- _Pixel coordinate grounding data_:

-----

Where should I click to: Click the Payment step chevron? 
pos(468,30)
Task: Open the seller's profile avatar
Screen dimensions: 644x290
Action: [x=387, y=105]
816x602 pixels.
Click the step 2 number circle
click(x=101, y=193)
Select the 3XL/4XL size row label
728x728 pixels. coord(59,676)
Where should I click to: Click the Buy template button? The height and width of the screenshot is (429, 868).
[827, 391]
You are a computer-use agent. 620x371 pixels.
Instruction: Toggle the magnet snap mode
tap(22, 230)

-----

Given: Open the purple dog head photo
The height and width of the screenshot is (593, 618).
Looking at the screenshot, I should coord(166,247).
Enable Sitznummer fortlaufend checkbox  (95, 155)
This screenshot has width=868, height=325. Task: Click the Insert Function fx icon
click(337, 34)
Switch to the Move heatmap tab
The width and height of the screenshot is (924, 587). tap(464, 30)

-----

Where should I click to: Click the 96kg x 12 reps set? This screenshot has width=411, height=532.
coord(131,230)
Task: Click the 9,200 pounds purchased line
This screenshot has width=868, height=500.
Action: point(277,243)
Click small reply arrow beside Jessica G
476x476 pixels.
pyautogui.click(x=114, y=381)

-----

- _Exercise directions_: What is the number of lines in the records that include "Open"? Answer with that number alone.

- _Response area_: 2